Evolutionary AI: From Apple’s Knowledge Navigator to Salesforce Einstein

Follow Jordan and her co-workers on a journey to 2030 as they tackle a business challenge with the help of Salesforce Einstein, unlocking the full potential of trusted AI, data,and CRM. This is not a product roadmap, but rather a vision grounded in the insights of experts about real socio-technological possibilities.

The year 2023 will be remembered as the beginning of a new era in the relationship between humans and machines. Powerful AI woke from its long slumber and fully entered into public consciousness. Released at the end of last year, OpenAI’s ChatGPT reached 100 million monthly active users in just six weeks. In contrast, YouTube and Facebook took four years to reach that level of usage. 

Like the introduction of the World Wide Web in 1991, which made the internet usable for billions of people, generative AI will give everyone an intelligent assistant with nearly everything on the internet in its virtual brain.

ChatGPT, Anthropic’s Claude, Google’s Bard, and other generative AI large language models (LLMs) aren’t the result of immaculate conception. They are the culmination of decades of scientific research and innovation that have brought what was once thought of as science fiction to real life. It’s been nearly 70 years since John McCarthy, a legendary computer scientist, first introduced the term artificial intelligence. He and his colleagues proposed that “every aspect of learning or any other feature of intelligence can in principle be so precisely described that a machine can be made to simulate it.” 
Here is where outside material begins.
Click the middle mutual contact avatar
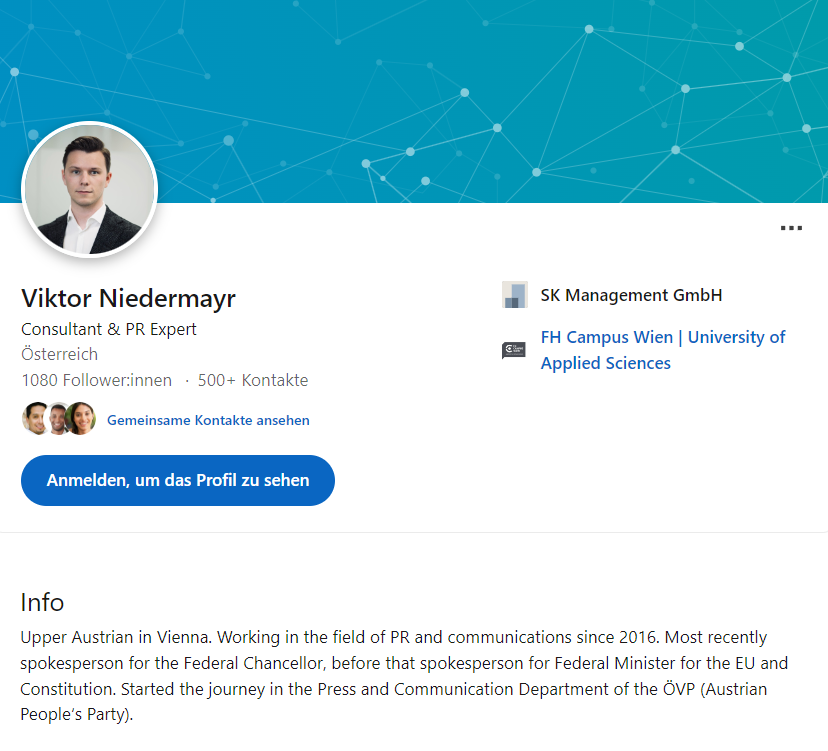This screenshot has width=828, height=751. pyautogui.click(x=58, y=418)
Rudimentary chatbots, such as Eliza, were developed over the years, but it took more than half a century before computers were able to detect cats in YouTube videos or for Apple’s Siri or Amazon’s Alexa to tell you the time. The current incarnation of generative AI can help users by saving time with routine tasks, gathering and summarizing research, writing code, and more. 

Now, with the combination of massive amounts of accessible data, vast increases in computing power, and advances in deep learning algorithms, AI has the potential to largely transform how we live and work, and provide a massive boost to innovation and economic output.
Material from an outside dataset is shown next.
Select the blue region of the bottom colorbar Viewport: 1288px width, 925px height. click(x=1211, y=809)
Now, with the combination of massive amounts of accessible data, vast increases in computing power, and advances in deep learning algorithms, AI has the potential to largely transform how we live and work, and provide a massive boost to innovation and economic output.

This moment has been presaged in science fiction, in books ranging from Isaac Asimov’s classics to William Gibson’s Neuromancer; in “Star Trek” and movies like “2001: A Space Odyssey” and “Minority Report”; and of course, voluminously through academic journals. 
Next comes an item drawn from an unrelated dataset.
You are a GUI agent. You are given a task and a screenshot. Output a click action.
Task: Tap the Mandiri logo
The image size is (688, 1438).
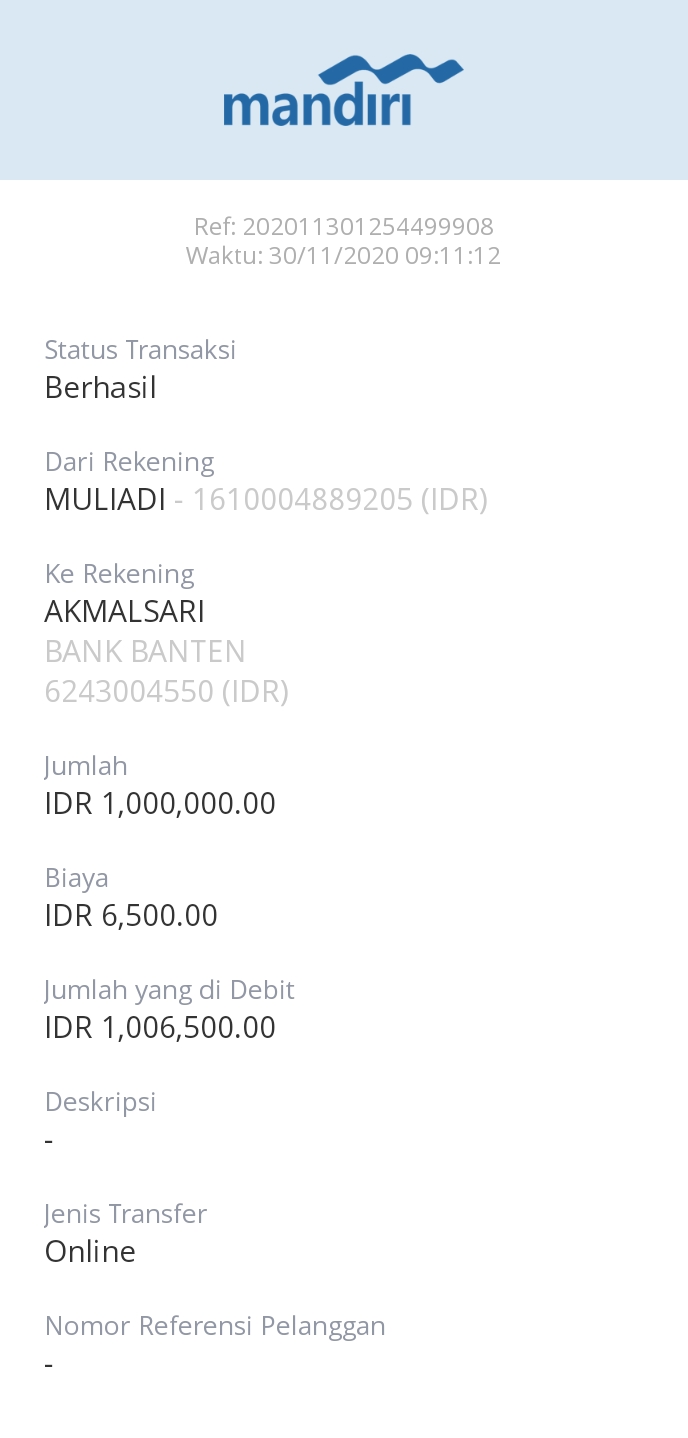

It’s also been evangelized in corporate marketing. Knowledge Navigator, a concept video created by Apple and released in 1987 envisioned an AI future. In the video, a professor organizes his day, searches for information, and connects with colleagues with what could now be described as an iPad-like tablet computer, manipulated with gestures and voice, and guided by a highly advanced Siri-like digital software agent that knows everything about anything.

Fast forward 36 years to the video Salesforce has now created (watch it here or at the top of the page). In it, Jordan and her co-workers are managing through a product marketing and supply chain challenge with the 2030 version Salesforce Einstein. You can see how the underlying concept hasn’t changed much — AI-powered software agents functioning with intelligence exceeding that of a human. 

Of course, the hardware technology is updated and the tasks undertaken are far more complex than in Apple’s Knowledge Navigator. In Salesforce’s video, Einstein is capable of seamlessly orchestrating complex business processes, managing a matrix of autonomous agents that perform specific tasks and interoperate with one another. Einstein connects AI agents — collaborating with their human counterparts — managing sourcing, logistics, marketing, sales, operations, and legal, and based on its values configuration, sustainability, to handle the end-to-end process for an increasing demand for product.  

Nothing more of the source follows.